> **ASSIGNED TASK**
This exercise calls for the listing to be set down exactly.
• • • •
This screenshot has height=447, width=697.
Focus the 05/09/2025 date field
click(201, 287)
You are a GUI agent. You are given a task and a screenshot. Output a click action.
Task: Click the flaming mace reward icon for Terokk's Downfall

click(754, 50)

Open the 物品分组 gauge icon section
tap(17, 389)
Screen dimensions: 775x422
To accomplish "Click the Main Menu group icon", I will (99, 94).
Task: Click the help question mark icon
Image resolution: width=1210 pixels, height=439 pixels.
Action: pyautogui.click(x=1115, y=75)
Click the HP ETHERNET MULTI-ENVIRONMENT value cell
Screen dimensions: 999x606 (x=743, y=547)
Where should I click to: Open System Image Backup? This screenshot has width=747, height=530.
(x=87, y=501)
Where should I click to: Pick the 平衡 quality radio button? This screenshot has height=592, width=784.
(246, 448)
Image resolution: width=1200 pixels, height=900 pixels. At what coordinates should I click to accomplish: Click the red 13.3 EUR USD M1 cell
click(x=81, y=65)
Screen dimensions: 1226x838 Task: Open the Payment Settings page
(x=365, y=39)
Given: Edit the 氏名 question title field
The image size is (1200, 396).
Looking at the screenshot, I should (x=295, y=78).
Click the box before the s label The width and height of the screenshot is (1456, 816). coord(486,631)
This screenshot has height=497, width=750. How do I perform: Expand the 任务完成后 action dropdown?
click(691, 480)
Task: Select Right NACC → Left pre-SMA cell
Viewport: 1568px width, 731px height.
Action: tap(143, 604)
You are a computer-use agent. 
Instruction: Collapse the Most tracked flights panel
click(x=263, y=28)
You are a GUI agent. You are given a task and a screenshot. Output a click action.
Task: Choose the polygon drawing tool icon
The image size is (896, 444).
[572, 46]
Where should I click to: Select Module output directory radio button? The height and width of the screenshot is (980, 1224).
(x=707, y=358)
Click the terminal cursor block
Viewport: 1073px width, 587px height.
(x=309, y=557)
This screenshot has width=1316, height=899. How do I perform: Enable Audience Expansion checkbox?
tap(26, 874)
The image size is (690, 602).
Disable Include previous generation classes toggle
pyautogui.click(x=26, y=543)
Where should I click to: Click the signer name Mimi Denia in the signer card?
• • • •
> **ANSWER AREA**
This screenshot has height=447, width=697.
Focus the 05/09/2025 date field
click(201, 287)
You are a GUI agent. You are given a task and a screenshot. Output a click action.
Task: Click the flaming mace reward icon for Terokk's Downfall

click(754, 50)

Open the 物品分组 gauge icon section
tap(17, 389)
Screen dimensions: 775x422
To accomplish "Click the Main Menu group icon", I will (99, 94).
Task: Click the help question mark icon
Image resolution: width=1210 pixels, height=439 pixels.
Action: pyautogui.click(x=1115, y=75)
Click the HP ETHERNET MULTI-ENVIRONMENT value cell
Screen dimensions: 999x606 (x=743, y=547)
Where should I click to: Open System Image Backup? This screenshot has width=747, height=530.
(x=87, y=501)
Where should I click to: Pick the 平衡 quality radio button? This screenshot has height=592, width=784.
(246, 448)
Image resolution: width=1200 pixels, height=900 pixels. At what coordinates should I click to accomplish: Click the red 13.3 EUR USD M1 cell
click(x=81, y=65)
Screen dimensions: 1226x838 Task: Open the Payment Settings page
(x=365, y=39)
Given: Edit the 氏名 question title field
The image size is (1200, 396).
Looking at the screenshot, I should (x=295, y=78).
Click the box before the s label The width and height of the screenshot is (1456, 816). coord(486,631)
This screenshot has height=497, width=750. How do I perform: Expand the 任务完成后 action dropdown?
click(691, 480)
Task: Select Right NACC → Left pre-SMA cell
Viewport: 1568px width, 731px height.
Action: tap(143, 604)
You are a computer-use agent. 
Instruction: Collapse the Most tracked flights panel
click(x=263, y=28)
You are a GUI agent. You are given a task and a screenshot. Output a click action.
Task: Choose the polygon drawing tool icon
The image size is (896, 444).
[572, 46]
Where should I click to: Select Module output directory radio button? The height and width of the screenshot is (980, 1224).
(x=707, y=358)
Click the terminal cursor block
Viewport: 1073px width, 587px height.
(x=309, y=557)
This screenshot has width=1316, height=899. How do I perform: Enable Audience Expansion checkbox?
tap(26, 874)
The image size is (690, 602).
Disable Include previous generation classes toggle
pyautogui.click(x=26, y=543)
Where should I click to: Click the signer name Mimi Denia in the signer card?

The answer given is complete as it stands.